_WHAT THE EXERCISE ASKS:_
The answer consists solely of the data below, reproduced exactly.
------ SUPPLIED DATA ------
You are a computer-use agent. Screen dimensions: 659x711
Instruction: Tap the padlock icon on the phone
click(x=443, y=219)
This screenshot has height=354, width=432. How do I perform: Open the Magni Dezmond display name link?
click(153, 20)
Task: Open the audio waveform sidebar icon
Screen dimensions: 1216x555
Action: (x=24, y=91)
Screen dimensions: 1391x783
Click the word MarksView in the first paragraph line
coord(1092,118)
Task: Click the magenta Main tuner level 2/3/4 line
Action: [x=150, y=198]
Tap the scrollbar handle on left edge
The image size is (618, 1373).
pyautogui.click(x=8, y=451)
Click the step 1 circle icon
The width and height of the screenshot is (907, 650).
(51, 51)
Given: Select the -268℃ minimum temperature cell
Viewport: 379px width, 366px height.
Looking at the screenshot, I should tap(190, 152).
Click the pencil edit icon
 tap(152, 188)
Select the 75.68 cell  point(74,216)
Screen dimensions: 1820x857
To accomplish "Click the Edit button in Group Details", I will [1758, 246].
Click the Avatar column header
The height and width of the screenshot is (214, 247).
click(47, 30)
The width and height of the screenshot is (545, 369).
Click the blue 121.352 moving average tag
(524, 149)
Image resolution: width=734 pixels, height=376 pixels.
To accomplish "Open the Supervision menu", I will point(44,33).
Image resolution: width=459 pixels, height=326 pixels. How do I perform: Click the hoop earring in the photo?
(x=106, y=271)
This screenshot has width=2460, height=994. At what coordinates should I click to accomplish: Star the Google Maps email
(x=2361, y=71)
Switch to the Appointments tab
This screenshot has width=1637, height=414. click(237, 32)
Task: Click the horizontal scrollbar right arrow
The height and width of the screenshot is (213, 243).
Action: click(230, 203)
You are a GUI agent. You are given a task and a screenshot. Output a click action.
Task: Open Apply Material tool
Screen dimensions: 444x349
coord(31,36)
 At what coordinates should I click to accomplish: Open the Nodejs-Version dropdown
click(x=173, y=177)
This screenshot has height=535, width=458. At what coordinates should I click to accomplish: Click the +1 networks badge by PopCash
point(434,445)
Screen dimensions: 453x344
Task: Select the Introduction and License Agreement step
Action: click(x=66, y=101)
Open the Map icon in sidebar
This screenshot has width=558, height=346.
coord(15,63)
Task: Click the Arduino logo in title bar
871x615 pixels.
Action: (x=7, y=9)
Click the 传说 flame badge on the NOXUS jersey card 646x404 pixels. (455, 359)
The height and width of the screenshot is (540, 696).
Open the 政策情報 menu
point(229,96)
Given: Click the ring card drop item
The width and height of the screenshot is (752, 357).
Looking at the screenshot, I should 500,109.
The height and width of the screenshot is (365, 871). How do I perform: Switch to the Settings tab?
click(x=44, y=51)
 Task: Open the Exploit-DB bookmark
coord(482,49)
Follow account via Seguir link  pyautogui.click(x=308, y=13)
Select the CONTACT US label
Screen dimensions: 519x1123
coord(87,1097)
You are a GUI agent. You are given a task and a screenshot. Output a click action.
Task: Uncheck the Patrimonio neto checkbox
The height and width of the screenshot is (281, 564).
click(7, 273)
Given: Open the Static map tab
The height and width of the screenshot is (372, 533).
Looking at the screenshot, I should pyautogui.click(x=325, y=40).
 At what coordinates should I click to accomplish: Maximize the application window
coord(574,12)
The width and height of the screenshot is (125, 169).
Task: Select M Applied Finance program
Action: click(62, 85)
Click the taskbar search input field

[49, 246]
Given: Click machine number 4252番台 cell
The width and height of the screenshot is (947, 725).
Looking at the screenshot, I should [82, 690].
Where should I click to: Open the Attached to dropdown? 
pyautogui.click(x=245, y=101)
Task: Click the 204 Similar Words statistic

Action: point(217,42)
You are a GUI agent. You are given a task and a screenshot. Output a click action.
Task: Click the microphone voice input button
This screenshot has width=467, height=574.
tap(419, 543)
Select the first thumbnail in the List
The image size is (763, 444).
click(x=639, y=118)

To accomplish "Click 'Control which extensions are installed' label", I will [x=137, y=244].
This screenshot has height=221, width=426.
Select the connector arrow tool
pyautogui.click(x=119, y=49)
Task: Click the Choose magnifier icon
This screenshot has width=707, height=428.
------
_RESPONSE TO THE EXERCISE:_
You are a computer-use agent. Screen dimensions: 659x711
Instruction: Tap the padlock icon on the phone
click(x=443, y=219)
This screenshot has height=354, width=432. How do I perform: Open the Magni Dezmond display name link?
click(153, 20)
Task: Open the audio waveform sidebar icon
Screen dimensions: 1216x555
Action: (x=24, y=91)
Screen dimensions: 1391x783
Click the word MarksView in the first paragraph line
coord(1092,118)
Task: Click the magenta Main tuner level 2/3/4 line
Action: [x=150, y=198]
Tap the scrollbar handle on left edge
The image size is (618, 1373).
pyautogui.click(x=8, y=451)
Click the step 1 circle icon
The width and height of the screenshot is (907, 650).
(51, 51)
Given: Select the -268℃ minimum temperature cell
Viewport: 379px width, 366px height.
Looking at the screenshot, I should tap(190, 152).
Click the pencil edit icon
 tap(152, 188)
Select the 75.68 cell  point(74,216)
Screen dimensions: 1820x857
To accomplish "Click the Edit button in Group Details", I will [1758, 246].
Click the Avatar column header
The height and width of the screenshot is (214, 247).
click(47, 30)
The width and height of the screenshot is (545, 369).
Click the blue 121.352 moving average tag
(524, 149)
Image resolution: width=734 pixels, height=376 pixels.
To accomplish "Open the Supervision menu", I will point(44,33).
Image resolution: width=459 pixels, height=326 pixels. How do I perform: Click the hoop earring in the photo?
(x=106, y=271)
This screenshot has width=2460, height=994. At what coordinates should I click to accomplish: Star the Google Maps email
(x=2361, y=71)
Switch to the Appointments tab
This screenshot has width=1637, height=414. click(237, 32)
Task: Click the horizontal scrollbar right arrow
The height and width of the screenshot is (213, 243).
Action: click(230, 203)
You are a GUI agent. You are given a task and a screenshot. Output a click action.
Task: Open Apply Material tool
Screen dimensions: 444x349
coord(31,36)
 At what coordinates should I click to accomplish: Open the Nodejs-Version dropdown
click(x=173, y=177)
This screenshot has height=535, width=458. At what coordinates should I click to accomplish: Click the +1 networks badge by PopCash
point(434,445)
Screen dimensions: 453x344
Task: Select the Introduction and License Agreement step
Action: click(x=66, y=101)
Open the Map icon in sidebar
This screenshot has width=558, height=346.
coord(15,63)
Task: Click the Arduino logo in title bar
871x615 pixels.
Action: (x=7, y=9)
Click the 传说 flame badge on the NOXUS jersey card 646x404 pixels. (455, 359)
The height and width of the screenshot is (540, 696).
Open the 政策情報 menu
point(229,96)
Given: Click the ring card drop item
The width and height of the screenshot is (752, 357).
Looking at the screenshot, I should 500,109.
The height and width of the screenshot is (365, 871). How do I perform: Switch to the Settings tab?
click(x=44, y=51)
 Task: Open the Exploit-DB bookmark
coord(482,49)
Follow account via Seguir link  pyautogui.click(x=308, y=13)
Select the CONTACT US label
Screen dimensions: 519x1123
coord(87,1097)
You are a GUI agent. You are given a task and a screenshot. Output a click action.
Task: Uncheck the Patrimonio neto checkbox
The height and width of the screenshot is (281, 564).
click(7, 273)
Given: Open the Static map tab
The height and width of the screenshot is (372, 533).
Looking at the screenshot, I should pyautogui.click(x=325, y=40).
 At what coordinates should I click to accomplish: Maximize the application window
coord(574,12)
The width and height of the screenshot is (125, 169).
Task: Select M Applied Finance program
Action: click(62, 85)
Click the taskbar search input field

[49, 246]
Given: Click machine number 4252番台 cell
The width and height of the screenshot is (947, 725).
Looking at the screenshot, I should [82, 690].
Where should I click to: Open the Attached to dropdown? 
pyautogui.click(x=245, y=101)
Task: Click the 204 Similar Words statistic

Action: point(217,42)
You are a GUI agent. You are given a task and a screenshot. Output a click action.
Task: Click the microphone voice input button
This screenshot has width=467, height=574.
tap(419, 543)
Select the first thumbnail in the List
The image size is (763, 444).
click(x=639, y=118)

To accomplish "Click 'Control which extensions are installed' label", I will [x=137, y=244].
This screenshot has height=221, width=426.
Select the connector arrow tool
pyautogui.click(x=119, y=49)
Task: Click the Choose magnifier icon
This screenshot has width=707, height=428.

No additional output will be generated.